SonicWall environment left open, exposing some data – customers safe

Cybersecurity company SonicWall leaked 22GB of logs from a “prototype environment.” The incident is limited in scale as no customers are affected, however, some employees should be aware.

On April 29th, the Cybernews research team discovered a publicly exposed instance of Elasticsearch, a commonly used big data search, analysis, and visualization tool, belonging to SonicWall.

SonicWall is a popular cybersecurity appliance manufacturer specializing in content control and network security. The company assists companies in achieving compliance with HIPPA (Health Insurance Portability and Accountability Act) and Payment Card Industry Data Security Standard.
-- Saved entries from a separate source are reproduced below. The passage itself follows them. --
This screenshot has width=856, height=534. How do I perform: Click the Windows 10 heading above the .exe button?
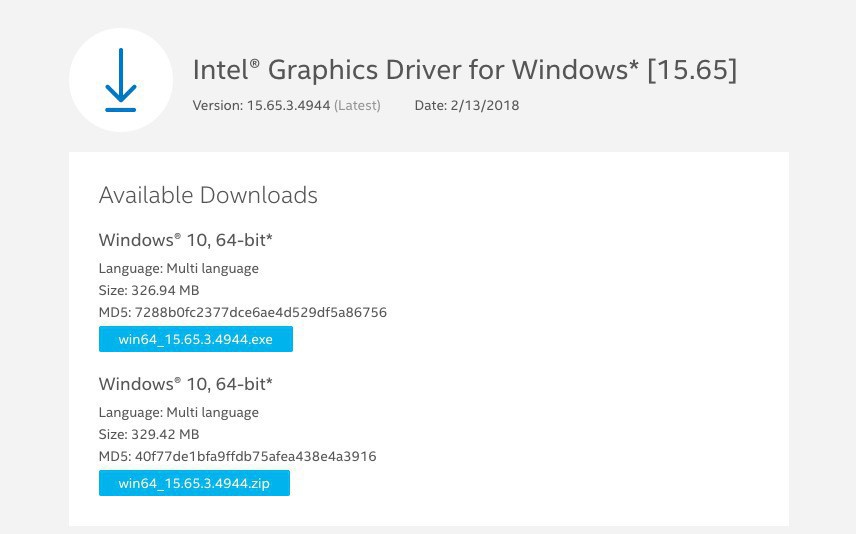(186, 240)
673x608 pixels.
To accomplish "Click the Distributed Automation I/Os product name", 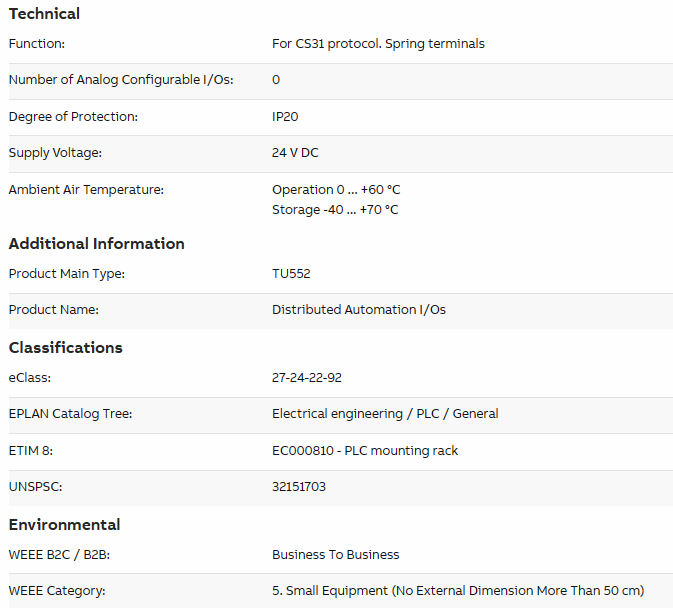I will tap(359, 310).
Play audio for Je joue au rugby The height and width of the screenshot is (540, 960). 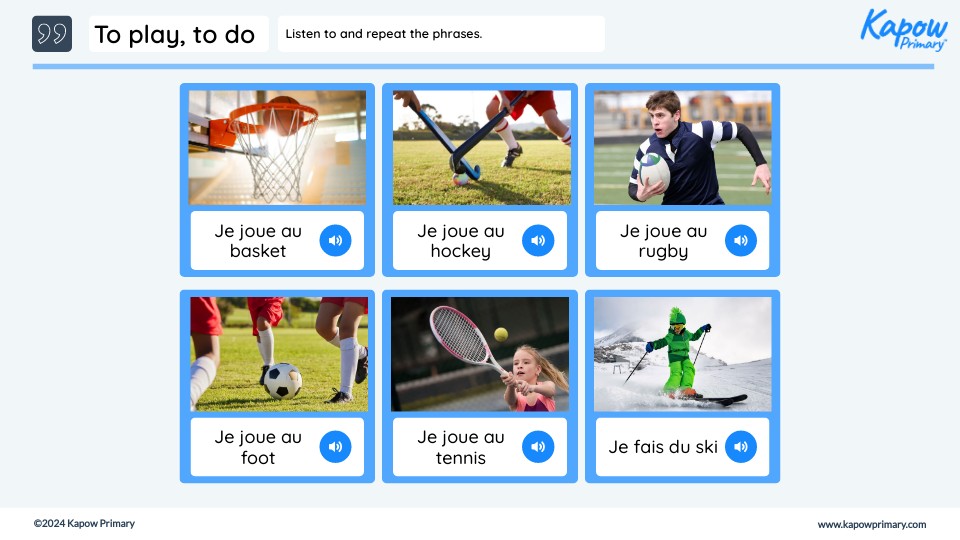click(740, 241)
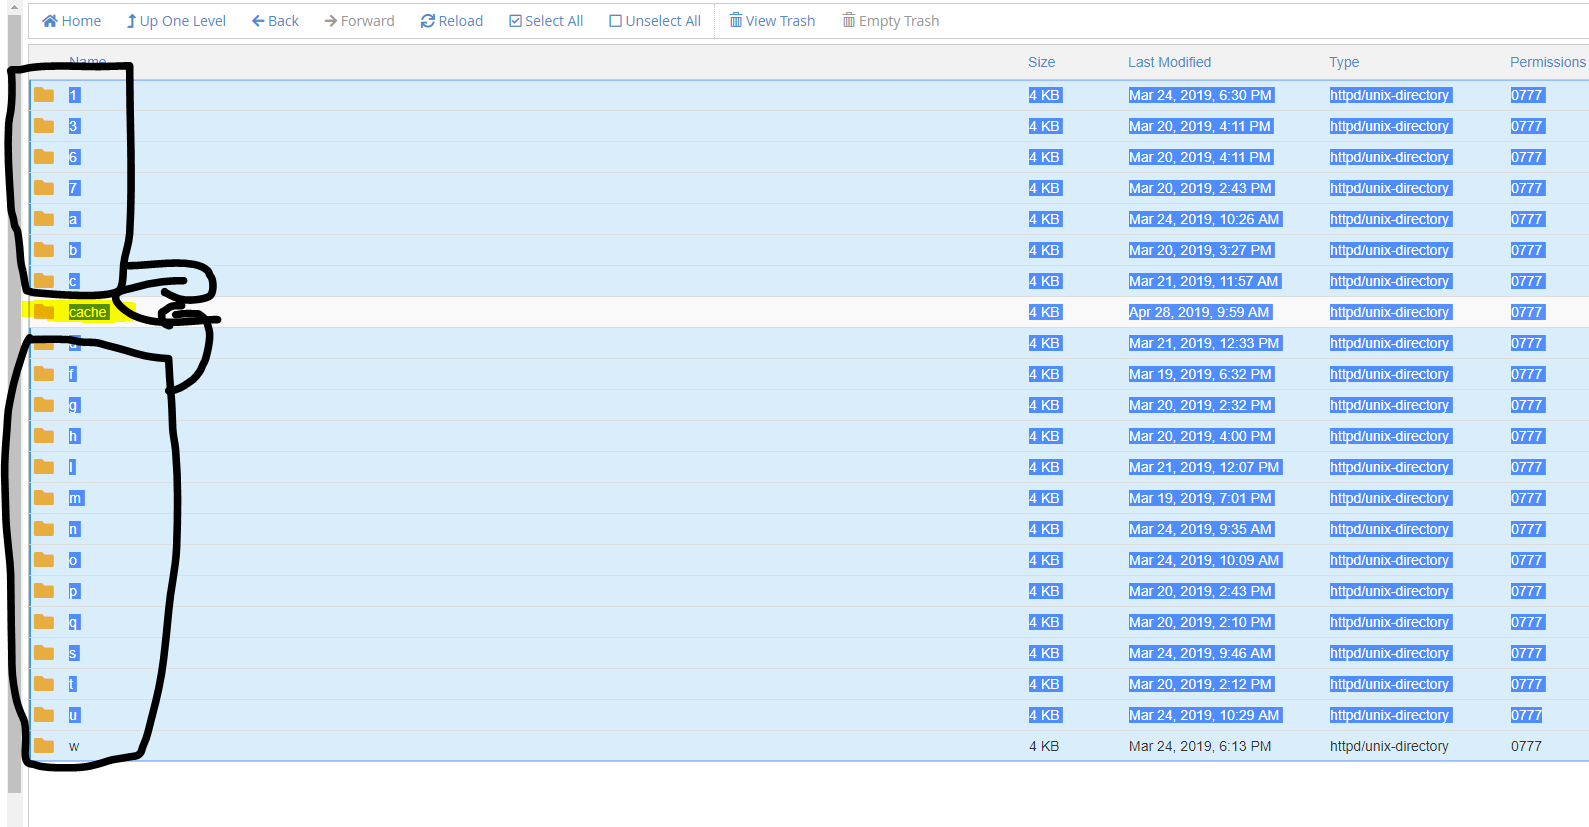
Task: Sort by Type column header
Action: click(1343, 62)
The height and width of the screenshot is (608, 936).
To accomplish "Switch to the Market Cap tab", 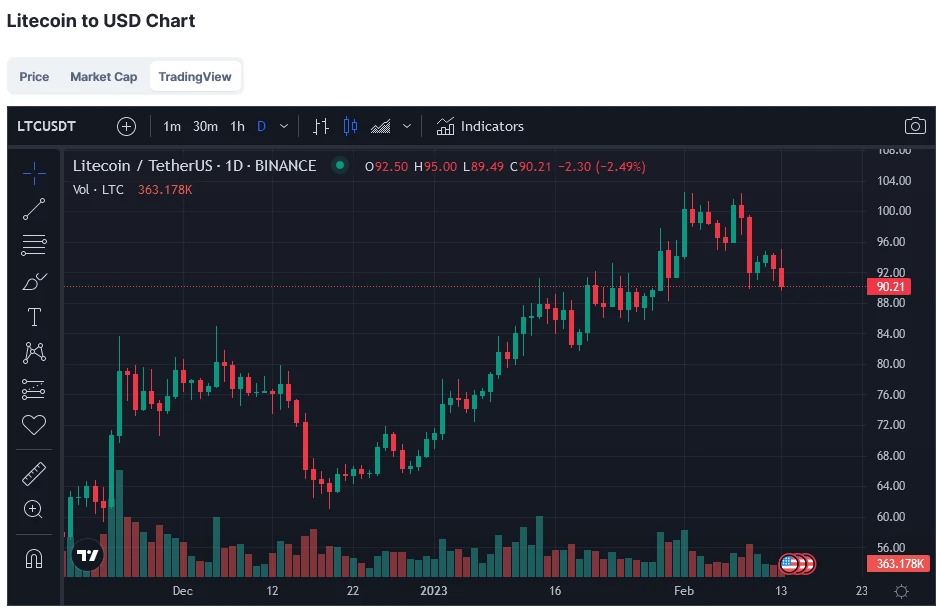I will [104, 76].
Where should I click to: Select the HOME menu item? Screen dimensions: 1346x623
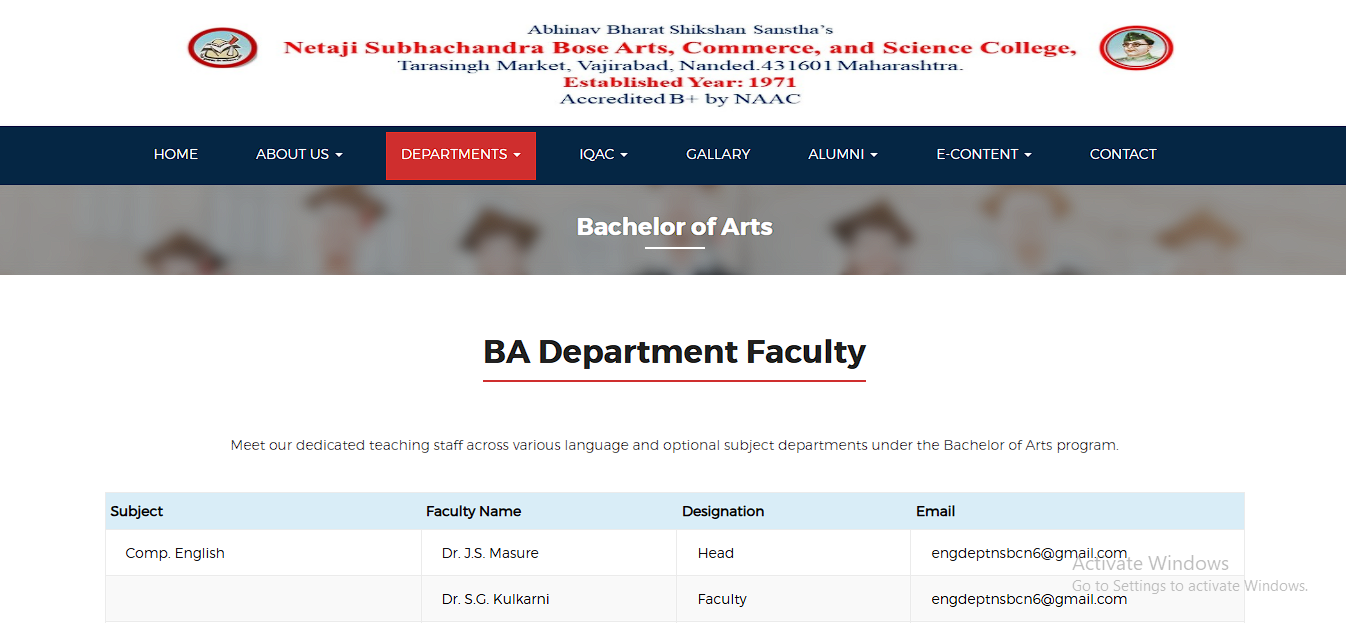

It sells VPN and Firewall devices and provides endpoint detection and response, email, and cloud security services.

“The exposed Elasticsearch instance contained activity logs of their security products, though contrary to the naming of the Elasticsearch cluster and its indices, it appeared that these logs were for development and quality assurance environments, and the research team was unable to find any identifiable customer information,” a report by the Cybernews research team reads.

Outside attackers or other snoopers could check telemetry information, scan results, user role changes, and other general log entries. Unfortunately, some employee names and emails were also included in the leak.

SonicWall promptly responded and resolved the issue. The company confirmed to researchers that the found data was from a “prototype environment” and assured that it had not identified any impact on their products, services, or sensitive customer data.


A good reminder to tighten access controls

The information that was leaked was not as sensitive as it could have been if logs from more important environments, such as production, had been leaked.

However, the exposed data still contained potentially sensitive operational and architectural information that may tempt motivated malicious actors.

“While customer information did not appear to be affected, the security oversight still raises some concerns. It may signal a lack of discoverability and monitoring of internal systems,” researchers said.

Malicious actors with leaked information could identify security and operational vulnerabilities if present, as well as know when administrators are online to perform certain actions, what tasks and how regularly they perform them, and other behaviors and schedules.

This is another reminder of how important it is for companies to ensure carefully maintained access controls and IP whitelisting.

Broken access controls are among the most dangerous cybersecurity risks, leading to many breaches that could have been avoided. One of the most recent examples is the 165 Snowflake customers who did not have adequate protections in place and were breached when hackers managed to steal their credentials.

Cybernews contacted SonicWall for any additional comments and will update the article with a response.